The starting point for creating a new choreography by Tomasz Bazan was the Greek term hesychia, which refers to purification, spiritual stillness, silence and consequently to cutting off one’s senses from the outer world. Before working on this choreography the dancer met with Honzu Takamoru in Berlin, where the artists spent a couple of days improvising in the streets of the city. Those improvisations made the outlines for the choreography. By observing what the impulses from the outside world inflicted inside them and recognizing their own emotions, they created a sequence of movements, which Bazan then adapted to touch the problem of emptiness and looking for identity. An important inspiration for the performance was alto the figure of Alvarez Ortega, an Argentinean dancer, obsessed with blindness, who made a conscious choice not to use her sight either onstage or in everyday life. She died in an accident, hit by a car. By making references to her, the performance enters into discussion with the feeling of loneliness, fear of darkness, solitude.

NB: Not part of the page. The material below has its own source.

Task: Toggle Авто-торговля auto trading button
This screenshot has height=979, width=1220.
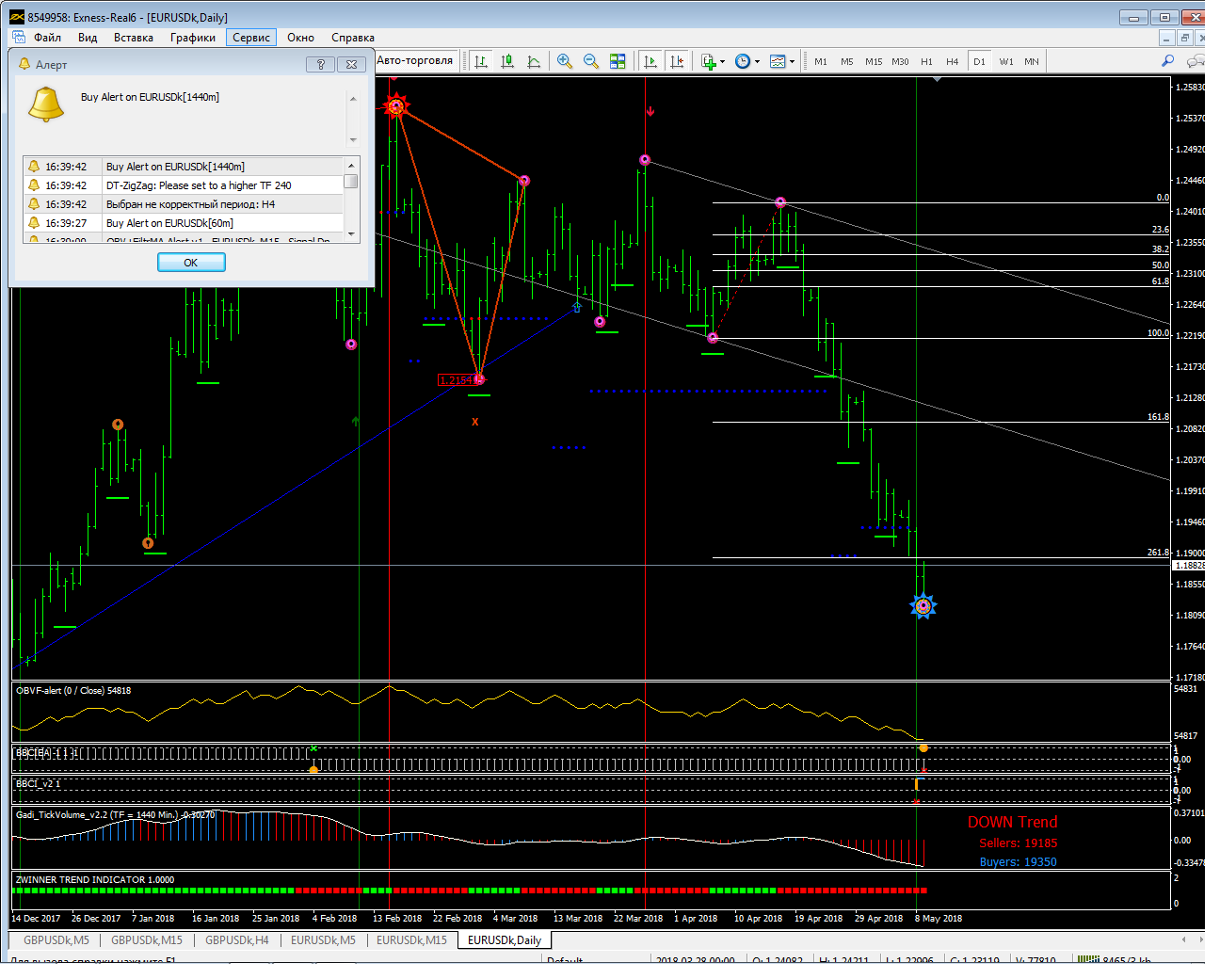Action: [415, 60]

Tomasz Bazan is a dancer and choreographer. Since 2004 he runs his own, independent Maat Theatre Project at the Centre for Culture in Lublin. He follows his programme of physical training and cultural discoveries. He is also the creator and artistic director of the International Maat Festival. He studied dance with many outstanding dancers and martial arts masters, including: Nam Bui Ngoc, Yuri Pstrovski, Witold Jurewicz, Monika Tachman, Shizamitu Tienn, Łukasz Maziarczyk, Gabriell Daris, Atsushi Takenouchi, Sylwia Hanff. He has been studying eastern martial arts for years, he specializes in the styles of Lang and Vietnam Dao.

He was a resident artist of the Art Stations Kulczyk Foundation (2008).